Welcome to our latest edition of Veriscope Regulatory Recap. In this edition, we will break down recent developments in cryptocurrency regulations across Europe and the UK.
The European Parliament recently passed a new set of rules aimed at making cryptocurrency transactions safer and more transparent.
These rules are part of the Anti-Money Laundering Regulations (AMLR) and mainly affect companies that handle crypto transactions, such as exchanges.
Under these new regulations, companies must now do more thorough checks on their customers and monitor any suspicious activities. They'll report these to a new regulatory body called the Authority for Anti-Money Laundering and Countering the Financing of Terrorism (AMLA).
According to the authorities, this step will prevent crimes such as money laundering and terrorism financing through crypto transactions.
Central to these regulations is the EU’s Markets in Crypto Assets (MiCA) framework, which will be fully enforced by the end of this year.
Over in the UK, the government is working on new guidelines for cryptocurrencies and stablecoins, expected to be introduced by July. Their reported aim is to foster innovation while ensuring consumer protection.
Bim Afolami, the economic secretary to the Treasury, highlighted this at the Innovate Finance Global Summit 2024, stressing the importance of the UK staying competitive in financial technology. The upcoming regulations will cover various aspects of crypto operations, including trading and managing digital assets.
“Once it goes live, a whole host of crypto asset activities, including operating in exchange, taking custody of customer assets and other things, will come within the regulator perimeter for the first time.”
- Bim Afolami, economic secretary to the Treasury
This move comes as part of a broader effort to modernize the UK’s financial system. Authorities are also set to get more power to directly access crypto assets in cases of suspected illegal activities.
Although the UK’s crypto community and industry at large are welcoming the UK’s plan to roll out new crypto regulations by June/July this year, they are also worried about its possible impact on the broader ecosystem.
Hence, the authorities must ensure that the crypto users aren’t burdened with overly stringent measures that could stifle innovation and growth in the sector. All stakeholders must ensure that the user experience and security remain intact despite the new regulatory measures in place.

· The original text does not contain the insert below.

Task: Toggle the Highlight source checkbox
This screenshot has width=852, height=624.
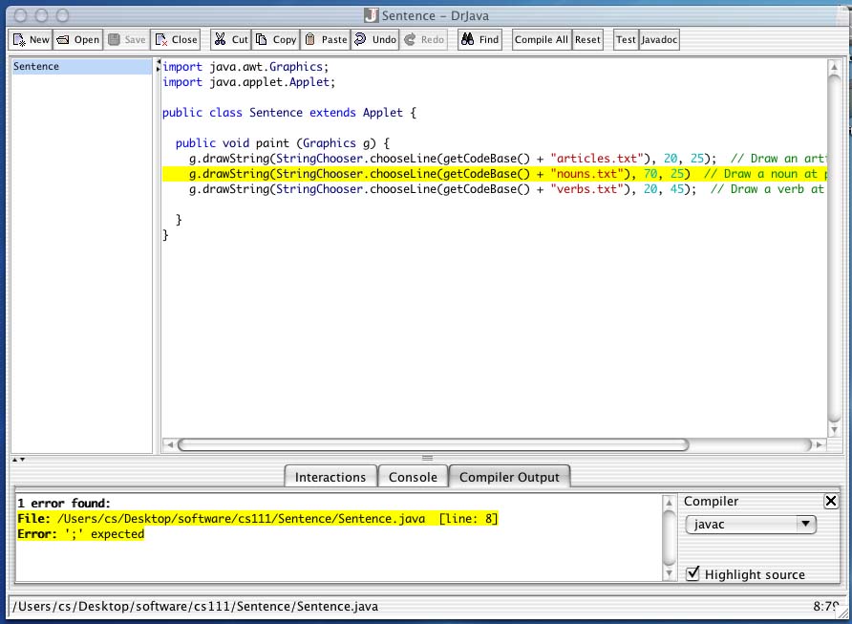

Interestingly, here’s how the UK and the EU compare in terms of their approach to crypto regulations:
Overall, the new developments in Europe and the UK demonstrate their effort to keep pace with the fast-evolving world of cryptocurrency. While focusing on security and transparency, these regulations also show an understanding of the need to adapt to the ever-changing digital landscape, ensuring that the crypto industry can continue to grow and evolve.